Well, I declare in my best Andy Rooney impression, why is everything being dubbed a "bar"? I'm not asking why does everything serve booze (more on that when I rant about Be Well Philly's obsession with Beer Gardens), because they don't, which is exactly why I'm asking why they be called "bars."
The trendiness with bars started with smoothies, which kind of made sense, as sexy health nuts were serving up cocktails of fruits and veggies to customers who wished they were hot enough to work at Jamba Juice. But then came cereal bars, ice cream bars, burrito bars, and anything that could be Chipotle-fied with an organic trough of toppings to slop on top of top of your burger, hot dog, or other various and sundry carnival food items. Which brings us back to the root of the bar: the salad bar, a feeding frenzy from the world of Golden Corral that turned every salad in America into a carb, sodium, and fat laden nightmare from Atlantic City to San Diego. Not something with which any reasonable businessperson - or customer - would seem to want to associate.

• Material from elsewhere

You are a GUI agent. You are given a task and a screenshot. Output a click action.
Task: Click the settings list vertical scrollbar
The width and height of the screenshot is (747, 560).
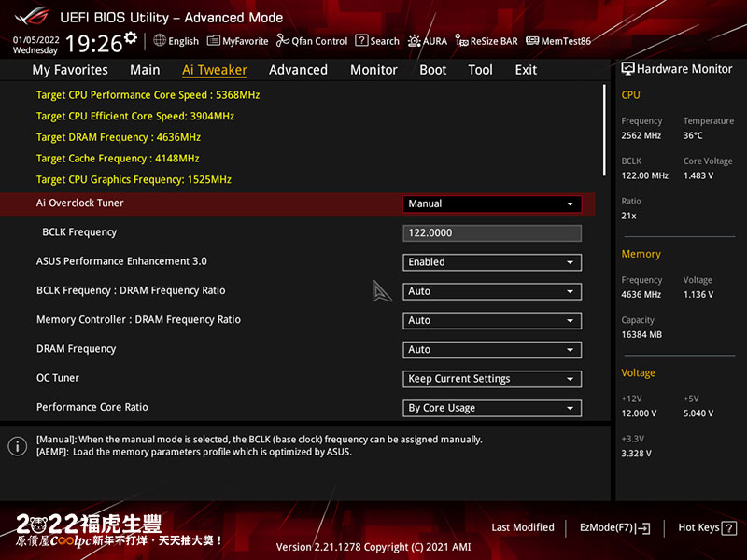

Of course today's urban business logic doesn't make a lot of sense. The ironic hipness of linking healthy smoothies to Golden Corral is long since dead, or should be. Just as it was once hip to refer to a business by one vaguely relevant word: Fork... or stylize it in all lowercase: needful things... or pair two nonsensical words with a plus sign: Lapstone + Hammer, it's not hip to do it again... and then again, and again, and again. French fry stands aren't bars. They're restaurants that serve French fries - fried potatoes, literal poverty food - at a 1000% markup.
Which brings me to the food itself, and the second leg of my Rooneyan rant. Why is "poor" food suddenly all the rage, or rather why is it still the rage? Is it because Millennials will pay $13 for literally anything? Is it because New Philadelphians feel like their embracing "the real city" by eating fried potatoes? Or do the newly urban think it's ironically cute to drop a ten spot on fried potatoes? I mean let's just cut to the chase and start serving frozen Tombstone pizzas on high school cafeteria trays to outer-borough transplants for $15 a pop. How do you sell Toaster Strudels to Millennials? Build a toppings "bar," play a 20 year old commercial in the background, and jack up the price.
And sadly that's what the price point comes down to. Even if these kitschy here-today-gone-tomorrow food trends wanted to offer their organic, non-GMO, locally sourced carny fare for a reasonable price, they'd go out of business. Today's urban spendthrifts equate pricy with value, and little more. If Bareburger or BurgerFi charged a fair price for their meat, they'd be relegated to the annals of McDonald's and be done for.
Of course, now that the rant is out of the way, and gazing at pictures of cheese smothered fried potatoes, all I really want is a greasy heaping helping of disgustingly delicious fried potatoes...and a Tombstone pizza.